Enseignement hybride : les grandes écoles investissent dans le numérique

Clément Rocher Publié le
Enseignement hybride : les grandes écoles investissent dans le numérique
La crise sanitaire a accéléré le processus de numérisation des enseignements dans les grandes écoles. // ©  THANANIT/Adobe Stock
Les établissements d'enseignement supérieur accélèrent leur transition numérique afin de développer l'enseignement hybride. Si cette dynamique d'innovation pédagogique existait avant la crise sanitaire, elle prend de l'ampleur avec le contexte actuel.

A l'ère du numérique, les établissements d'enseignement supérieur cherchent à mettre en place de nouvelles expériences d'apprentissage à travers l'enseignement hybride. Les bouleversements associés à la crise sanitaire ont conduit les grandes écoles à innover pour répondre aux enjeux de la continuité pédagogique. Plusieurs millions d'euros sont mis sur la table.

Un investissement massif dans l'enseignement hybride

C'est notamment le cas de Junia (auparavant Yncréa Hauts-de-France) qui investit deux millions d'euros - dont un financé dans le cadre du prix investissement d'avenir - pour développer la numérisation de ses enseignements. Sur ce budget, 360.000 euros sont dédiés à l'acquisition de matériel afin d'équiper les établissements en captation, vidéo ou logiciels et 640.000 euros sont prévus pour les prestations (coût de développement).

D'autres écoles misent sur l'hybridation. L'Ieseg a par exemple mis un million sur la table pour équiper ses salles en matériel et former ses salariés. Neoma, de son côté, a dépensé plusieurs centaines de milliers d'euros dans la création d'un campus virtuel afin de proposer aux étudiants une expérience immersive.

Mais certains établissements n'ont pas attendu la crise sanitaire pour investir dans l'enseignement hybride. L'Institut Mines-Télécom a inscrit ce développement dans le cadre de son plan stratégique 2018-2022 avec un budget d'1,6 million d'euros. Une part importante du budget sera consacrée à l'infrastructure numérique - acquisition de matériels et de logiciels, renforcement du serveur - afin de donner une nouvelle impulsion aux transformations éducatives.

Tirer le meilleur parti des ingénieries pédagogiques

Les établissements s'ouvrent davantage au travail à distance avec l'installation de plusieurs outils numériques. L’Ieseg prévoit d'équiper ses salles de classes en caméras et micros sans mettre de côté la formation des enseignants pour l'utilisation de ce nouveau matériel.

Le développement d'outils numériques demeure primordial pour mesurer l'impact de l'apprentissage sur les élèves. "Nous allons proposer des ressources adaptées à la progression des étudiants et mettre à disposition des tableaux de bord pour qu'ils puissent se positionner de manière individuelle mais aussi par rapport à la promotion", explique Vincent Six, directeur innovation ingénierie pédagogique à Junia.

Cette démarche permettra également aux enseignants d’identifier les étudiants en difficulté et de proposer des parcours personnalisés et des modules plus adaptés. "Nous voulons tirer le meilleur parti des ingénieries pédagogiques et permettre la flexibilisation ainsi que la personnalisation des apprentissages", poursuit-il.
···
OBJECTIF A:
Recopiez les enregistrements à partir de la ligne contenant "How do I perform: Enable" et jusqu'à la fin des enregistrements, en substituant "Display area" à "Viewport" sans rien changer d'autre.
Les enregistrements n'ont aucun rapport avec l'article.
···
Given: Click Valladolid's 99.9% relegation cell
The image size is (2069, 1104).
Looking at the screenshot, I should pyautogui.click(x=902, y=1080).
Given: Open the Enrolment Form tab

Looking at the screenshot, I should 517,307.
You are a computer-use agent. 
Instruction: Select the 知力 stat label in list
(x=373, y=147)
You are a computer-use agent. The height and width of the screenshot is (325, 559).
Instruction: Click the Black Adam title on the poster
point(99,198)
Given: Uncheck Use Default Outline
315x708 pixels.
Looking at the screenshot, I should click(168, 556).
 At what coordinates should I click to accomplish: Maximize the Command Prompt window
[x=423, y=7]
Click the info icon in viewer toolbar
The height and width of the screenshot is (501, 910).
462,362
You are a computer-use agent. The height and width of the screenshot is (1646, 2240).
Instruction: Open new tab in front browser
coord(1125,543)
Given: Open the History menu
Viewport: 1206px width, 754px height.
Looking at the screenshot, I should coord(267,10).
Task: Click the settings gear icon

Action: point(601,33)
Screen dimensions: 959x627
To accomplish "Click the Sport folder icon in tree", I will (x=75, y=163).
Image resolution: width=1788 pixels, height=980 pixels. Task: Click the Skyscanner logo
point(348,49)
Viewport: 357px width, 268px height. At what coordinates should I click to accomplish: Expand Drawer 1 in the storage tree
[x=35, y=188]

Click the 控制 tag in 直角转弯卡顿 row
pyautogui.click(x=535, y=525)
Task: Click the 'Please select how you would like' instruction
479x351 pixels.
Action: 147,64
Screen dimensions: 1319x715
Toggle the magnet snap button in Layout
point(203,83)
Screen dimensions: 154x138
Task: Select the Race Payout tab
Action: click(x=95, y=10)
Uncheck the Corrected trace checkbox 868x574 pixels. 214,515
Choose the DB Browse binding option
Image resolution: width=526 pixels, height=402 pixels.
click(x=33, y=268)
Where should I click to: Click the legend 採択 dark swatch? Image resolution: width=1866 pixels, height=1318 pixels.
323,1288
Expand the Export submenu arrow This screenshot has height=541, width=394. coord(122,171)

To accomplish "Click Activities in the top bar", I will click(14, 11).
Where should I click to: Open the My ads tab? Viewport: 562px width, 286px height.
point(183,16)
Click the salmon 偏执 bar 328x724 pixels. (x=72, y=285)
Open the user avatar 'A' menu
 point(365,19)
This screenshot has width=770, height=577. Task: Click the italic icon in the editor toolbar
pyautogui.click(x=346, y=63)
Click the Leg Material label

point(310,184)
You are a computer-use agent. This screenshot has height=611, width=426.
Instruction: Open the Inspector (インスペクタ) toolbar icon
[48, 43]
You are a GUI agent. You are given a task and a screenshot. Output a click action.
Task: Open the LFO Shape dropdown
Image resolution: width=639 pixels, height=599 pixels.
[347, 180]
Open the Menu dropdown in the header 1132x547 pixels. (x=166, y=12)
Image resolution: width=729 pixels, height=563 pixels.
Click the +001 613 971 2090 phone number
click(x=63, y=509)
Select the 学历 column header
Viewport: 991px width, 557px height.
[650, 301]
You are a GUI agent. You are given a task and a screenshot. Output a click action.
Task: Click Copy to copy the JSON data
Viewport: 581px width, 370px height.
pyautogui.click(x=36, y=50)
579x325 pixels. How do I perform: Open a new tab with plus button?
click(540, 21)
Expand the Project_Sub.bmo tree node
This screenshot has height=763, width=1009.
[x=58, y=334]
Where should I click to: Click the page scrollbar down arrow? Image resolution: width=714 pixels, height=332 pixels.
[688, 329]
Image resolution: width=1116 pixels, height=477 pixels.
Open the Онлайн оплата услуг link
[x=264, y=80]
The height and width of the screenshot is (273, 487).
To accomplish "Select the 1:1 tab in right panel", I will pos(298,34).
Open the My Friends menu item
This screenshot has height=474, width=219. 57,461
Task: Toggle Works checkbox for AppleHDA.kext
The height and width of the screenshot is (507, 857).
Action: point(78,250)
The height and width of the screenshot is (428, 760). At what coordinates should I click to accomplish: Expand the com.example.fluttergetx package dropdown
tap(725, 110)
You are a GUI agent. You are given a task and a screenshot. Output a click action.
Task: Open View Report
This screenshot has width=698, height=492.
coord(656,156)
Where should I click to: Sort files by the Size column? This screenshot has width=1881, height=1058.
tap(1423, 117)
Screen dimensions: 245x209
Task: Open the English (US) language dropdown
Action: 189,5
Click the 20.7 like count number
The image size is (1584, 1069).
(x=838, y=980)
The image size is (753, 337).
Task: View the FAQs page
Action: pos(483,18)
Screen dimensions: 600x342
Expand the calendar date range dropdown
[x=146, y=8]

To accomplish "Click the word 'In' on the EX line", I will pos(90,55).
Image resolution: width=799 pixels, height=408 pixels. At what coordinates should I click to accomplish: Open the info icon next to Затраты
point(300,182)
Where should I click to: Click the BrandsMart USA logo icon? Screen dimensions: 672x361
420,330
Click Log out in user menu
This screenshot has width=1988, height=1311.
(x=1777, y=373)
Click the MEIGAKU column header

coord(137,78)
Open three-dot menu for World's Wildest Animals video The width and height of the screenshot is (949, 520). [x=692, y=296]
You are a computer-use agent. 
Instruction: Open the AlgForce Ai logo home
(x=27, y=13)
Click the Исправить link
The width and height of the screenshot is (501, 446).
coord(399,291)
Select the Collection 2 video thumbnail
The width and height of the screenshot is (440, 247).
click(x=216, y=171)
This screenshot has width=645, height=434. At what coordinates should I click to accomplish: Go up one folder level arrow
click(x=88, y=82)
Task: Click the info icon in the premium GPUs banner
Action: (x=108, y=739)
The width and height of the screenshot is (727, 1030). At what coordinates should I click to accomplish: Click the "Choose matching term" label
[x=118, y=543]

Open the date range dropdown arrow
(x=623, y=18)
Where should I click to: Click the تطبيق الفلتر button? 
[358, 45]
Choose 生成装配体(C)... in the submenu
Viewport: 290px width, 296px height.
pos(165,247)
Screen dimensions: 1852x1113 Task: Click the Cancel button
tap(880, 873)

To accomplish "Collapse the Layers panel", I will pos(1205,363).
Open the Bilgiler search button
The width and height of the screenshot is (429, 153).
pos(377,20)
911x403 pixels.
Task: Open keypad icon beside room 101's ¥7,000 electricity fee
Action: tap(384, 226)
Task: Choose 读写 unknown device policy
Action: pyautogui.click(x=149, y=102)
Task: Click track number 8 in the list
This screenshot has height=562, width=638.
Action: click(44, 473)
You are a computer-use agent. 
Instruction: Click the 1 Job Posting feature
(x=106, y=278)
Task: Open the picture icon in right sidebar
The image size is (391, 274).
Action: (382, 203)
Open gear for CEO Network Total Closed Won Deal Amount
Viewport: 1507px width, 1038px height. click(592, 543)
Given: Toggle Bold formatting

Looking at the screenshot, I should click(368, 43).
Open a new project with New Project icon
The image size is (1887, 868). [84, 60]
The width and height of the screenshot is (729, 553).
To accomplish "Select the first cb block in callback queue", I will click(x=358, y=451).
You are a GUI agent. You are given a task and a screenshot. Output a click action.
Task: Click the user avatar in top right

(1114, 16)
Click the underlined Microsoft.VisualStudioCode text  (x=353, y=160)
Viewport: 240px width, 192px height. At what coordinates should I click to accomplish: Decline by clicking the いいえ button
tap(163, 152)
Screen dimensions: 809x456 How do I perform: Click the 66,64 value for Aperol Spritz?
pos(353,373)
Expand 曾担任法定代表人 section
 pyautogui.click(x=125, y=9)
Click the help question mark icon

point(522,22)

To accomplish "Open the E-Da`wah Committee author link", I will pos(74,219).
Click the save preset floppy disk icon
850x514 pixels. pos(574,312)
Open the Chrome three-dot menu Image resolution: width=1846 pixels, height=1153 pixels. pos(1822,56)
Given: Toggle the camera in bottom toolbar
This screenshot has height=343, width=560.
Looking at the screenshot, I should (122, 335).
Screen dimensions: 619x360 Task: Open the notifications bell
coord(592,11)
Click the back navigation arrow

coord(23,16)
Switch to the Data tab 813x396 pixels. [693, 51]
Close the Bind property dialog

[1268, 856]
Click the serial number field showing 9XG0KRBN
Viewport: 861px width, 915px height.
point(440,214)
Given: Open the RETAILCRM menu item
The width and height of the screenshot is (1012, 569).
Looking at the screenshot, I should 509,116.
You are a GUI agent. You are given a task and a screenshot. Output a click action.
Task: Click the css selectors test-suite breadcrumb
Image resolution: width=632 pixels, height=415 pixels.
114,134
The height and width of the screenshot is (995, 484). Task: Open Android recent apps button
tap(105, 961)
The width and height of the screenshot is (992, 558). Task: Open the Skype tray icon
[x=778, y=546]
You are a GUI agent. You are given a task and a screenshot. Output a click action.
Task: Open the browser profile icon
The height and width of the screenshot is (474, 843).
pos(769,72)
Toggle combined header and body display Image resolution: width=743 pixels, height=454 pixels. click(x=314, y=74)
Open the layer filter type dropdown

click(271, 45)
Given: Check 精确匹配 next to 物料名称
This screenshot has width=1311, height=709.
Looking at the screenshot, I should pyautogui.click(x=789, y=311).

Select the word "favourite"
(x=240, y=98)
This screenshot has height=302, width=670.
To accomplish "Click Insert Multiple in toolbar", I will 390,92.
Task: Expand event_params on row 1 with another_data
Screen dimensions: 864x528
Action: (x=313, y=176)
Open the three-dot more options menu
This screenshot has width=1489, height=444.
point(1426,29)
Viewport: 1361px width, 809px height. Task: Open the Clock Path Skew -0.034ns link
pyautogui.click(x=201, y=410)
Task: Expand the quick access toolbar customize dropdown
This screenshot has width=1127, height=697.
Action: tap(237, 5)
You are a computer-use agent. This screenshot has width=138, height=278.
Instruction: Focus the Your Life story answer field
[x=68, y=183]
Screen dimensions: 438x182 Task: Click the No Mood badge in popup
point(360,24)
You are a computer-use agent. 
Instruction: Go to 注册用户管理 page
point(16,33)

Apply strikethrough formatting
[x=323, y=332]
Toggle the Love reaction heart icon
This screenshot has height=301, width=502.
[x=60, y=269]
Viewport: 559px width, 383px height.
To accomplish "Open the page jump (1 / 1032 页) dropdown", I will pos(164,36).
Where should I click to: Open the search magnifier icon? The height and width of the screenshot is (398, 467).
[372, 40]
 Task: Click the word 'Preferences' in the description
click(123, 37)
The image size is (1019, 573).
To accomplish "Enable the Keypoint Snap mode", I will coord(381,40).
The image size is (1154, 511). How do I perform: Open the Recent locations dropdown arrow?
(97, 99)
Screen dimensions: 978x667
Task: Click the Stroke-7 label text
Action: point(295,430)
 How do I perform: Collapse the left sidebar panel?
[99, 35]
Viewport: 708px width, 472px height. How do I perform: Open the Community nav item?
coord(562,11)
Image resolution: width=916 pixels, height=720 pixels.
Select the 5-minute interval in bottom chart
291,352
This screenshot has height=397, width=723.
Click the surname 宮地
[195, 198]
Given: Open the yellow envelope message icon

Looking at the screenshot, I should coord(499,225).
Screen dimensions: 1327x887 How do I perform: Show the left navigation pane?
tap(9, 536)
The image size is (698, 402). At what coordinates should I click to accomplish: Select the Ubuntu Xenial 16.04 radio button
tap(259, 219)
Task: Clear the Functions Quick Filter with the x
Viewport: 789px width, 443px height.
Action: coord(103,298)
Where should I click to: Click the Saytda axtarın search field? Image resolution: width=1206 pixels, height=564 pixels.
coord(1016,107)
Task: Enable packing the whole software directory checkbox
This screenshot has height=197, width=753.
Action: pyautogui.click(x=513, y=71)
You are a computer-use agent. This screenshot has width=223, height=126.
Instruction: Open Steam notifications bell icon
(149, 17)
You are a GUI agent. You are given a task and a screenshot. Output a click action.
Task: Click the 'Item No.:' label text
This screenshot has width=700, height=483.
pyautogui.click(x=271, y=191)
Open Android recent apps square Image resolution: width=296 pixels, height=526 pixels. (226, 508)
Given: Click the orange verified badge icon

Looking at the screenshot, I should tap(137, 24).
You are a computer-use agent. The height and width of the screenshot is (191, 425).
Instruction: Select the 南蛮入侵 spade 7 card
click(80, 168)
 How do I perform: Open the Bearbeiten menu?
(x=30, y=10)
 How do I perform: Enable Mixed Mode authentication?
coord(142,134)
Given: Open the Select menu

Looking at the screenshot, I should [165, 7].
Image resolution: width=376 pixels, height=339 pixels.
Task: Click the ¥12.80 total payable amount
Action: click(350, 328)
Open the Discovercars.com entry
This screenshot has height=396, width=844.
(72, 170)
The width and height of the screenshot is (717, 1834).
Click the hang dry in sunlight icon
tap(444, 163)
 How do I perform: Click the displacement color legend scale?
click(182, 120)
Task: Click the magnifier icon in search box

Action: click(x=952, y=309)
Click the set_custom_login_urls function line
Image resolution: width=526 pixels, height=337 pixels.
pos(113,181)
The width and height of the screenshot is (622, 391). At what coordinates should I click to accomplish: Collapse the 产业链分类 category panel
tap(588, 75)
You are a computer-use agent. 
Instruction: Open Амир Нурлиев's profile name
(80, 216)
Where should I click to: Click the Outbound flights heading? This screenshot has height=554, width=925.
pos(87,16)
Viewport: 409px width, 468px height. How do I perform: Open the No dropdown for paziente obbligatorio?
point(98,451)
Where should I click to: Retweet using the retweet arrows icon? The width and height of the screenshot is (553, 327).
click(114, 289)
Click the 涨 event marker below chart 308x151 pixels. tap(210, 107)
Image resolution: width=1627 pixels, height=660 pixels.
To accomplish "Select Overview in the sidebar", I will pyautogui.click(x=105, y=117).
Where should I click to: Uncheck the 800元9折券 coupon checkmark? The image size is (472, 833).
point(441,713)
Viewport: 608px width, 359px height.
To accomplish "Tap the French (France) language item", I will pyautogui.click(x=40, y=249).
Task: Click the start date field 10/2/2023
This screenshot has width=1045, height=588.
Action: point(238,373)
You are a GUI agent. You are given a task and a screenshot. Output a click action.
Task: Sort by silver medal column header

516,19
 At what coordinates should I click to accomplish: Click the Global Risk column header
···
OBJECTIF B:
Dans l'article, combien d'euros du budget de Junia sont dédiés à l'acquisition de matériel ?

RÉPONSE COMPLÈTE A:
 How do I perform: Enable Mixed Mode authentication?
coord(142,134)
Given: Open the Select menu

Looking at the screenshot, I should [165, 7].
Image resolution: width=376 pixels, height=339 pixels.
Task: Click the ¥12.80 total payable amount
Action: click(350, 328)
Open the Discovercars.com entry
This screenshot has height=396, width=844.
(72, 170)
The width and height of the screenshot is (717, 1834).
Click the hang dry in sunlight icon
tap(444, 163)
 How do I perform: Click the displacement color legend scale?
click(182, 120)
Task: Click the magnifier icon in search box

Action: click(x=952, y=309)
Click the set_custom_login_urls function line
Image resolution: width=526 pixels, height=337 pixels.
pos(113,181)
The width and height of the screenshot is (622, 391). At what coordinates should I click to accomplish: Collapse the 产业链分类 category panel
tap(588, 75)
You are a computer-use agent. 
Instruction: Open Амир Нурлиев's profile name
(80, 216)
Where should I click to: Click the Outbound flights heading? This screenshot has height=554, width=925.
pos(87,16)
Display area: 409px width, 468px height. How do I perform: Open the No dropdown for paziente obbligatorio?
point(98,451)
Where should I click to: Retweet using the retweet arrows icon? The width and height of the screenshot is (553, 327).
click(114, 289)
Click the 涨 event marker below chart 308x151 pixels. tap(210, 107)
Image resolution: width=1627 pixels, height=660 pixels.
To accomplish "Select Overview in the sidebar", I will pyautogui.click(x=105, y=117).
Where should I click to: Uncheck the 800元9折券 coupon checkmark? The image size is (472, 833).
point(441,713)
Display area: 608px width, 359px height.
To accomplish "Tap the French (France) language item", I will pyautogui.click(x=40, y=249).
Task: Click the start date field 10/2/2023
This screenshot has width=1045, height=588.
Action: point(238,373)
You are a GUI agent. You are given a task and a screenshot. Output a click action.
Task: Sort by silver medal column header

516,19
 At what coordinates should I click to accomplish: Click the Global Risk column header

RÉPONSE COMPLÈTE B:
360.000 euros.